Systemic Reactions To Aeroallergen Subcutaneous Immunotherapy In A Pediatric Practice
Saturday, March 3, 2018
South Hall A2 (Convention Center)
Megan K. Ford, MD, Roslyn Whitley, MPH, Magee L. DeFelice, MD
RATIONALE: Aeroallergen subcutaneous immunotherapy (SCIT) is effective in allergic rhinoconjunctivitis and asthma treatment. SCIT systemic reactions (SRs) occur approximately 0.2% per injection. Patients with asthma are reported to have a higher SR rate, although most studies evaluated adult populations. The goal of this study is to identify factors that may increase the likelihood of SRs to SCIT in the pediatric population.

METHODS: A retrospective review of all patients on SCIT in a pediatric academic practice from September 1, 2014-July 31, 2017 was performed including demographics, allergic conditions, treatment regimen, and reaction history. Number of injections was collected through billing records.

RESULTS: 133 pediatric patients had a total of 4859 injection visits with 0.6% risk of SR per visit with 1-3 injections per visit. 15.8% of patients developed systemic reactions and 23.8% of those patients experienced repeat SRs. 80.95% of patients with SRs had asthma, compared to 72.37% without SRs (p=0.59). A higher rate of SRs was observed in patients being treated for mold (p=0.0031) and in patients with co-existing food allergy (p=0.0281).

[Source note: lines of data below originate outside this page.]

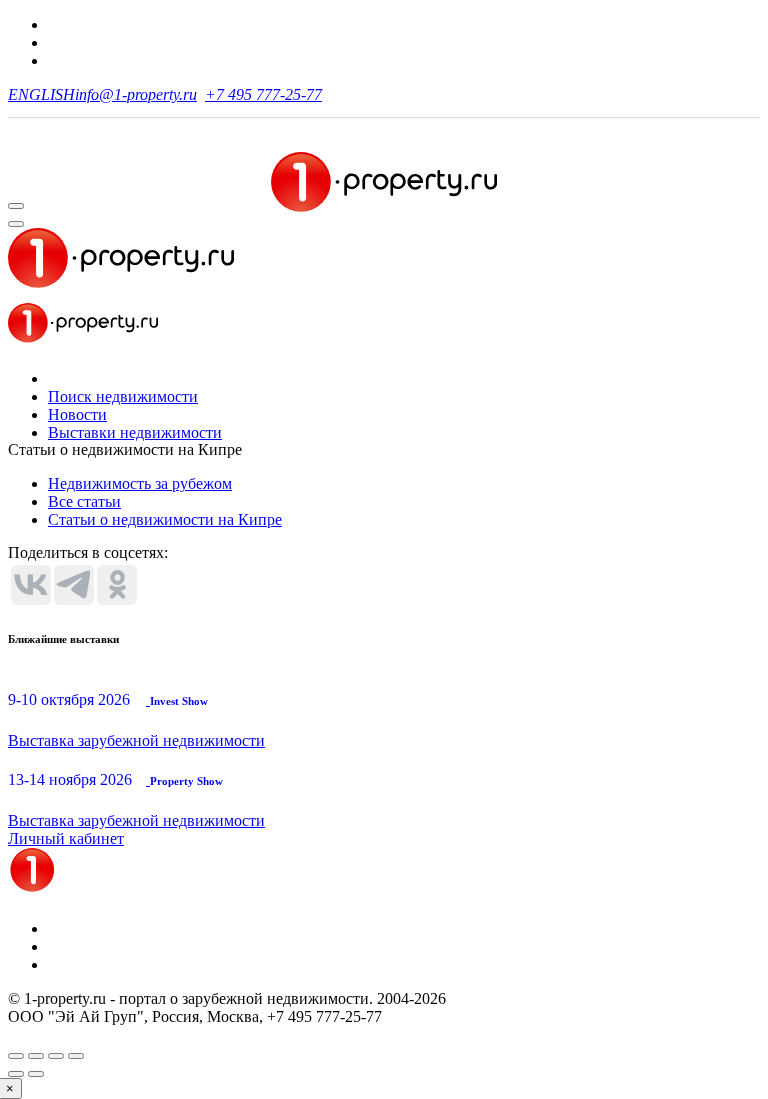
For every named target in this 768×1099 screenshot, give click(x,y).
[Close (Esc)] (16, 1056)
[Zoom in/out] (76, 1056)
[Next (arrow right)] (36, 1074)
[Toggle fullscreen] (56, 1056)
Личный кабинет (66, 838)
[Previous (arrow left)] (16, 1074)
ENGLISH (41, 94)
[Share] (36, 1056)
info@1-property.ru (136, 94)
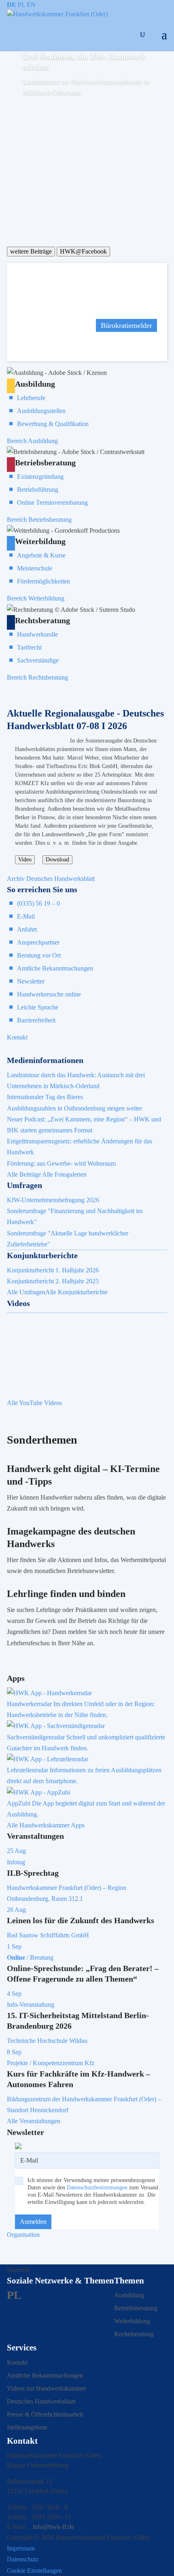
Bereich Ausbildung (32, 440)
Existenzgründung (40, 476)
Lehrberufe (31, 397)
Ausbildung (129, 2295)
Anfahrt (27, 929)
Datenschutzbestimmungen (97, 2187)
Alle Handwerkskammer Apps (46, 1825)
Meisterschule (34, 568)
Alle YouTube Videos (34, 1402)
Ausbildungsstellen (41, 410)
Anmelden (33, 2221)
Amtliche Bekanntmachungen (55, 968)
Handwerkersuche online (49, 994)
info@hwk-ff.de (53, 2526)
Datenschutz (22, 2559)
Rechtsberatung (134, 2334)
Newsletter (31, 981)
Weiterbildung (132, 2321)
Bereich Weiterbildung (35, 598)
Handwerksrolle (37, 634)
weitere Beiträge (31, 251)
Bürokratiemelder (126, 325)
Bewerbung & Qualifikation (53, 423)
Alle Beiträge (24, 1174)
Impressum (21, 2548)
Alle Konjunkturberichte (76, 1292)
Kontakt (17, 1037)
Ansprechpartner (38, 942)
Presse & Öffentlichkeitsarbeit (45, 2414)
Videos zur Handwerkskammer (46, 2388)
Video (25, 860)
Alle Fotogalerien (64, 1174)
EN (31, 4)
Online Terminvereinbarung (52, 502)
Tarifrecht (29, 647)
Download (57, 860)
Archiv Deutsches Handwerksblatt (51, 878)
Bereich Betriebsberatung (39, 519)
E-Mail (26, 916)
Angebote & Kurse (41, 555)
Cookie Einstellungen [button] (34, 2570)
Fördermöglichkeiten (43, 581)
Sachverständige (38, 660)
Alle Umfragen (26, 1292)
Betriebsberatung (135, 2308)
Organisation (23, 2234)
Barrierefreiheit (36, 1020)
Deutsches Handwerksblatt (41, 2401)
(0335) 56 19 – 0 (38, 903)
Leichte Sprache (37, 1007)
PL (21, 4)
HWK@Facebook (83, 251)
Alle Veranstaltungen (33, 2121)
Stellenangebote (27, 2427)
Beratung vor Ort (39, 955)
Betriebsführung (37, 489)
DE (11, 4)
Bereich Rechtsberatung (37, 677)
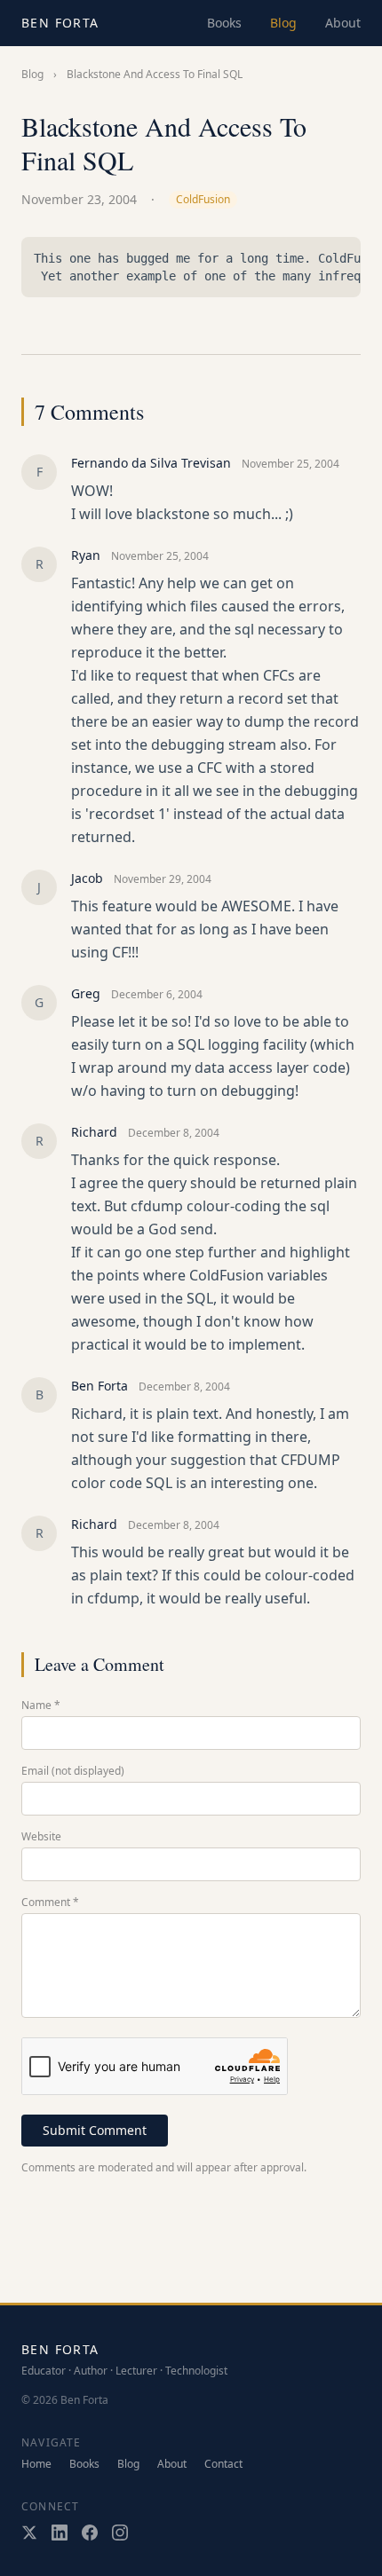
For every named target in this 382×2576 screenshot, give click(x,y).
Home (36, 2464)
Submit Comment (95, 2130)
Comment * (50, 1902)
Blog (283, 22)
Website (41, 1837)
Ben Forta (60, 22)
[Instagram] (120, 2533)
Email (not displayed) (72, 1771)
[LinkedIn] (60, 2533)
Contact (223, 2464)
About (343, 22)
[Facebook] (90, 2533)
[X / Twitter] (29, 2533)
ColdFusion (203, 199)
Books (224, 22)
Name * (40, 1705)
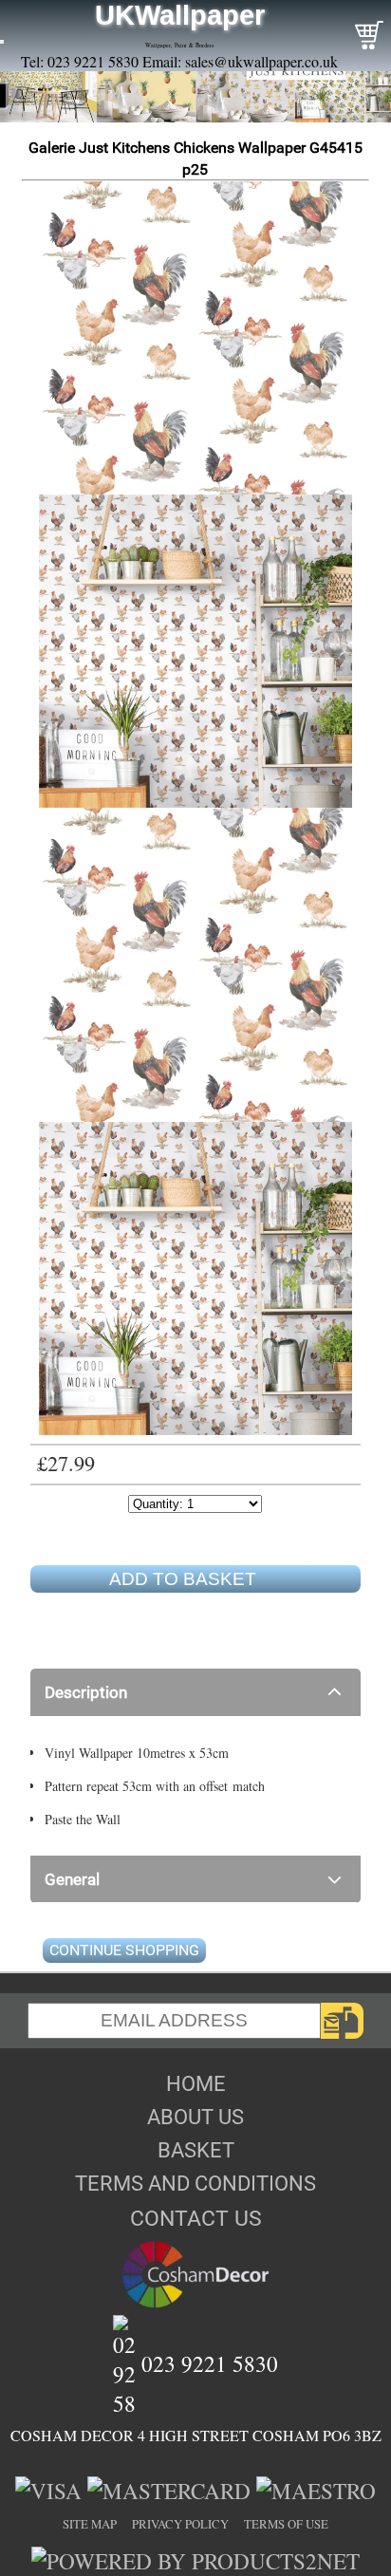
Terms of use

The majority of reactions were WAO grade 1 or 2, with no grade 4 or 5. More SRs occurred in spring than other seasons. All patients with SRs without asthma underwent an accelerated build-up schedule.

CONCLUSIONS: SCIT carries a low risk of SRs in children. Mold allergy treatment, co-existing food allergy, accelerated build-up schedules, and spring season may increase the likelihood of SRs. These findings warrant continued investigation of SRs in children to further characterize risk factors and develop SR prevention strategies.